In April, Ricardo Leyser, Brazil’s minister of sport, said he was working on a plan to boost purchases and stir up more excitement among Brazilians. ‘There is a perception that the Brazilian population has not yet woken up to the Games. We are going to work energetically on this because it’s still not in people’s heads,’ he says.
‘We need to sound an alert so that people remember this event and go and buy tickets. Many, many sports are already sold out. If we had more tickets, we’d have sold more. For the other sports, we have a campaign.
‘Brazilians love to buy tickets at the last moment. This happened with the World Cup and other events. I am confident we will have full stands, and I hope sponsors can give the tickets they have to their guests.’ Leyser has also revealed that the government may buy up unsold tickets, particularly for the Paralympic Games, and distribute them to schools.

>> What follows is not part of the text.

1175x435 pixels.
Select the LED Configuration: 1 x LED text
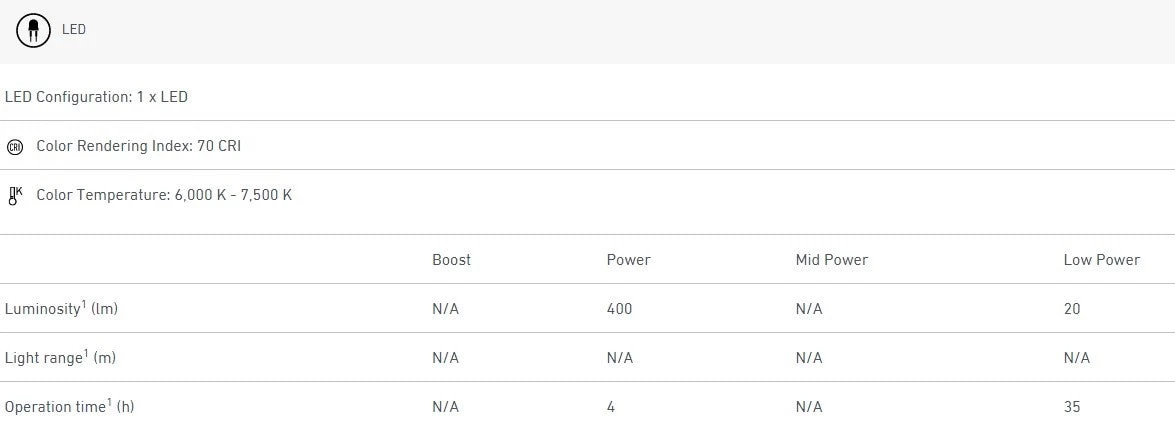(x=96, y=97)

At least there is plenty to cheer on the commercial front, with more than 700 commercial contracts signed with 1,272 suppliers. Officials are also claiming that the sponsorship programme target of US$1.2bn has been met.
As well as the International Olympic Committee (IOC) sponsorship strata of 11 worldwide Olympic partners, such as Coca-Cola, McDonald’s, Samsung and Visa, there are six official sponsors including Nissan and Brazilian bank Bradesco. Coca-Cola’s current Olympic sponsorship runs until the 2020 Games and is estimated to be worth in the region of £33.7m for each four-year Games cycle. There are also 10 official supporters including EY, Cisco and Latam Airlines.

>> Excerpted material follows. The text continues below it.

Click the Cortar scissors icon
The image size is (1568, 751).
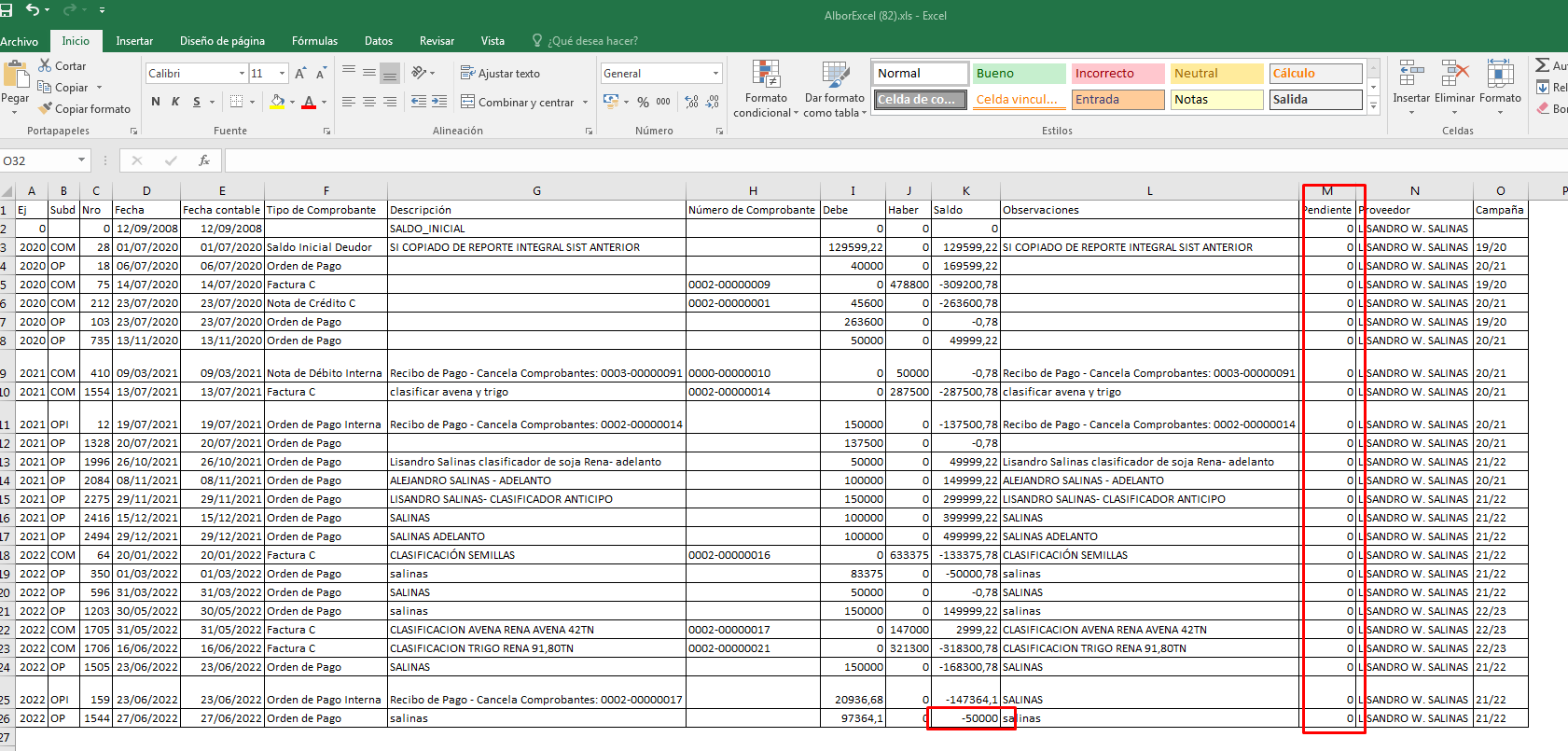[45, 65]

A number of big brands are reported to have scaled back their hospitality plans, however – or are not investing heavily in Rio 2016 – partially because of the anticipated quality of the experience that Brazil will offer. Coca-Cola chairman and CEO Muhtar Kent admits that when the IOC and Fifa selected Rio and Brazil to host the Olympics and the World Cup respectively, companies knew there were risks. Clifford Bloxham, Octagon’s UK head of talent and properties division, says: ‘Some brands will cut back their hospitality plans for Rio compared to London 2012, but the levels are still likely to exceed Beijing in 2008. There is a different level of expectation in an emerging country like Brazil and that has to be taken into account.’
One source tells Accounting and Business that World Cup 2014 hospitality in Brazil was not a great success, with reports of heads of state forced to walk through public areas and in close proximity to the smells from hot-dog stalls.

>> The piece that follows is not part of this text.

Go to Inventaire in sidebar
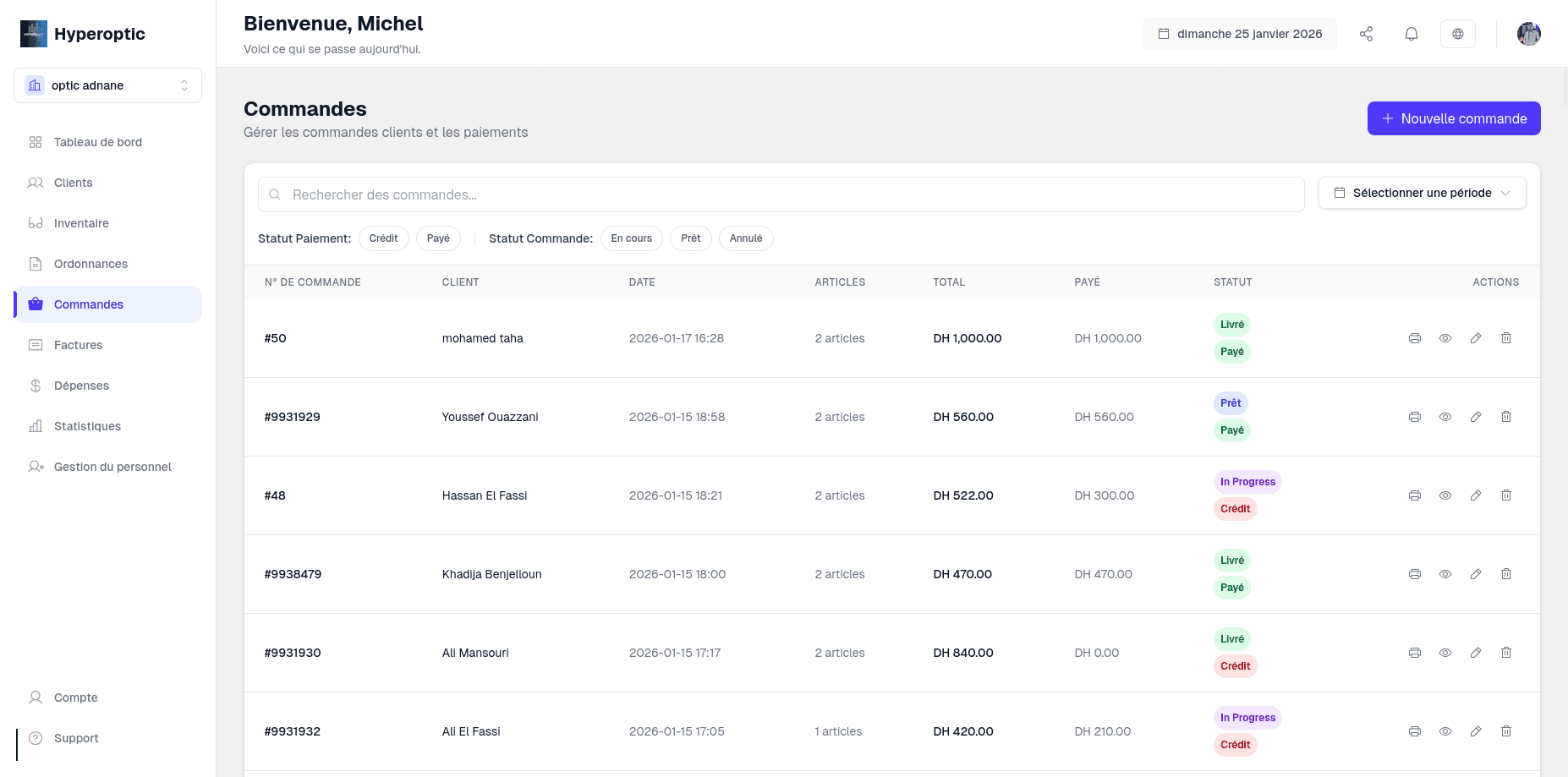1568x777 pixels. pos(81,223)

There was also a raft of protests from angry locals, leading several brands and marketing agencies to make adjustments, including increasing staff and security numbers, through to reviewing transportation plans and evaluating marketing programmes ahead of this summer’s Games.
As a result, a proposed law defining terrorism may effectively criminalise any protest movements in the country during the Games, including those looking to use media attention to highlight social injustices and push for reforms. The bill would give authorities the power to arrest and charge people as ‘terrorists’ should any damage result from heated protests.
Cause for optimism
Despite wave after wave of negativity, officials and executives remain optimistic about the value and potential for the Rio 2016 Olympic and Paralympic Games. London 2012 also suffered negative press reports before the event began, with many now believing the London Games were among the best ever.
Rio will be the first modern Olympiad in which all of the events (football aside) will take place within the city limits. As the buzz around the Games rises, focus is sure to switch from logistical and economic problems to a carnival of spectacular sport and the opportunity for many to sample a once-in-a-lifetime experience in one of the world’s most romantic sporting cities.